** start SUPPLIED MATERIAL **

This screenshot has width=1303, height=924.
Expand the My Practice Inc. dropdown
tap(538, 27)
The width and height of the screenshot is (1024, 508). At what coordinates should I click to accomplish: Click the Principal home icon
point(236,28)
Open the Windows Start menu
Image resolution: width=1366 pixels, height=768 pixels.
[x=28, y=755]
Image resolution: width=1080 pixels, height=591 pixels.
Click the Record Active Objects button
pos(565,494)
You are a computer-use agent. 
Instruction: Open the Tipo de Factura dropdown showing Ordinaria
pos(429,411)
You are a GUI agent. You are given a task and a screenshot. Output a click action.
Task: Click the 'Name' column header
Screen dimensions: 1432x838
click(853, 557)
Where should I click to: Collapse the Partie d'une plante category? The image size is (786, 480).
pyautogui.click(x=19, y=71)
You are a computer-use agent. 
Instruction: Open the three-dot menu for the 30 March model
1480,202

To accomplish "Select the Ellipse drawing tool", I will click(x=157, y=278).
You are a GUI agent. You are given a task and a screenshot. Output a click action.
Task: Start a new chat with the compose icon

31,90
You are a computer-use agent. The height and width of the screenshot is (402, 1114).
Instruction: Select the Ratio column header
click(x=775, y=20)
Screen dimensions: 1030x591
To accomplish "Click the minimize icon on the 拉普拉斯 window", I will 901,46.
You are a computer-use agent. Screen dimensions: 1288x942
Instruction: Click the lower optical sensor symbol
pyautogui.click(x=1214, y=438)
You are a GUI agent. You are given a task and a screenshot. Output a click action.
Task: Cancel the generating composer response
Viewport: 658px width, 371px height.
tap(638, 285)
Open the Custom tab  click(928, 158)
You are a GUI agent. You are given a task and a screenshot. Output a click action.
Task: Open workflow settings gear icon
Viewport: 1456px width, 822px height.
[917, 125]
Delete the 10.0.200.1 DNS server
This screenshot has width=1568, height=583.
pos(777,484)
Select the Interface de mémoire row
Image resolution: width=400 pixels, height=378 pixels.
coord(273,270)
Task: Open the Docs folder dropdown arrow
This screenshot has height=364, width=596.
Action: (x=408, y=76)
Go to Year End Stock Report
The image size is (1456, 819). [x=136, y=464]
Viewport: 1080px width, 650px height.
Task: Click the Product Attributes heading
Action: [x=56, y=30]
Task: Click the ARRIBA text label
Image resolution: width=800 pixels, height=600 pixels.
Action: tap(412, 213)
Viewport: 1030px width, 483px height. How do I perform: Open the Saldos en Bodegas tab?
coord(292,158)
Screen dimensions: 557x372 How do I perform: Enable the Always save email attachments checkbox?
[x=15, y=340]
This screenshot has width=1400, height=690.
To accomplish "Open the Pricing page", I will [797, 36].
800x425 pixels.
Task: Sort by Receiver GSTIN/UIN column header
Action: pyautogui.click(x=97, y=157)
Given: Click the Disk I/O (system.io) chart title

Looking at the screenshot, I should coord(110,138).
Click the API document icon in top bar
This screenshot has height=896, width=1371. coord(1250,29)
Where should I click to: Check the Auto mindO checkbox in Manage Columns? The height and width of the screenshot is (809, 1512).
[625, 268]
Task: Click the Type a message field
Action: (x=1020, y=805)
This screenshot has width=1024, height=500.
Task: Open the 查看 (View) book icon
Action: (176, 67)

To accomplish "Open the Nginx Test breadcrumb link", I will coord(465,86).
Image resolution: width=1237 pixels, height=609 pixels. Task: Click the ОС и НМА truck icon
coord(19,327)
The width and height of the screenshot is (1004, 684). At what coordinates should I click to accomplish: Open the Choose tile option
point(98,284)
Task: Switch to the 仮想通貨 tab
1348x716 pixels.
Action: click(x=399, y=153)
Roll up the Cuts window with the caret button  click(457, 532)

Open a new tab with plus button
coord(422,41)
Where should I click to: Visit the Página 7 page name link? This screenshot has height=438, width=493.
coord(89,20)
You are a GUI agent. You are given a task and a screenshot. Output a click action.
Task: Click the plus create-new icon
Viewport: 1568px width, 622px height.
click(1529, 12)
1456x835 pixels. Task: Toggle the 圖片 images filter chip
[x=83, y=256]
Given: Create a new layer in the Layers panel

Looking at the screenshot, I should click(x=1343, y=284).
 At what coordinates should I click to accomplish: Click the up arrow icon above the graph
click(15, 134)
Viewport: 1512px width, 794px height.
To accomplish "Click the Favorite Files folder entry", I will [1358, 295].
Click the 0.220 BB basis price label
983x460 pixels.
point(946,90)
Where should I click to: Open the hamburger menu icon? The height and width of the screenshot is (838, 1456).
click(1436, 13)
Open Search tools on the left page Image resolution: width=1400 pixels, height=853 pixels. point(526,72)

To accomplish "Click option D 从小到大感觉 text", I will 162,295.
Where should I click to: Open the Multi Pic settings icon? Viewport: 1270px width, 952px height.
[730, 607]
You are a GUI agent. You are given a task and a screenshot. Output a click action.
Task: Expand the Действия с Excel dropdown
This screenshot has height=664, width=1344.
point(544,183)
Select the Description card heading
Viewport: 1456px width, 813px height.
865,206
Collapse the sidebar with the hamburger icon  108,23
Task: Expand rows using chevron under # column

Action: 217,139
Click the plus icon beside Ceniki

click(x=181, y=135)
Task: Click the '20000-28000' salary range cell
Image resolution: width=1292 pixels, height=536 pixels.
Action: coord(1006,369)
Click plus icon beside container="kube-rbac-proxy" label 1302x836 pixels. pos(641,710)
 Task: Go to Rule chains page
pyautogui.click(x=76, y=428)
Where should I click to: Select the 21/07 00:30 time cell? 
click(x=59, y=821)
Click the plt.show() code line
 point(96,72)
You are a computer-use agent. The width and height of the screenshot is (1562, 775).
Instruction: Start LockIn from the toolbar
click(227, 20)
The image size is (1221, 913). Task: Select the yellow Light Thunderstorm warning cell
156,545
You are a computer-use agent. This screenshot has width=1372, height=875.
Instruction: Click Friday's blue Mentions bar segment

** end SUPPLIED MATERIAL **

INSTRUCTIONS FOR THE TASK - Copy out the stretch of the data above from the line containing "Given: Click the" through the line containing "Roll up the", both included, reproducing each line without change.

OUTPUT OF THE TASK -
Given: Click the Disk I/O (system.io) chart title

Looking at the screenshot, I should coord(110,138).
Click the API document icon in top bar
This screenshot has height=896, width=1371. coord(1250,29)
Where should I click to: Check the Auto mindO checkbox in Manage Columns? The height and width of the screenshot is (809, 1512).
[625, 268]
Task: Click the Type a message field
Action: (x=1020, y=805)
This screenshot has width=1024, height=500.
Task: Open the 查看 (View) book icon
Action: (176, 67)

To accomplish "Open the Nginx Test breadcrumb link", I will coord(465,86).
Image resolution: width=1237 pixels, height=609 pixels. Task: Click the ОС и НМА truck icon
coord(19,327)
The width and height of the screenshot is (1004, 684). At what coordinates should I click to accomplish: Open the Choose tile option
point(98,284)
Task: Switch to the 仮想通貨 tab
1348x716 pixels.
Action: click(x=399, y=153)
Roll up the Cuts window with the caret button  click(457, 532)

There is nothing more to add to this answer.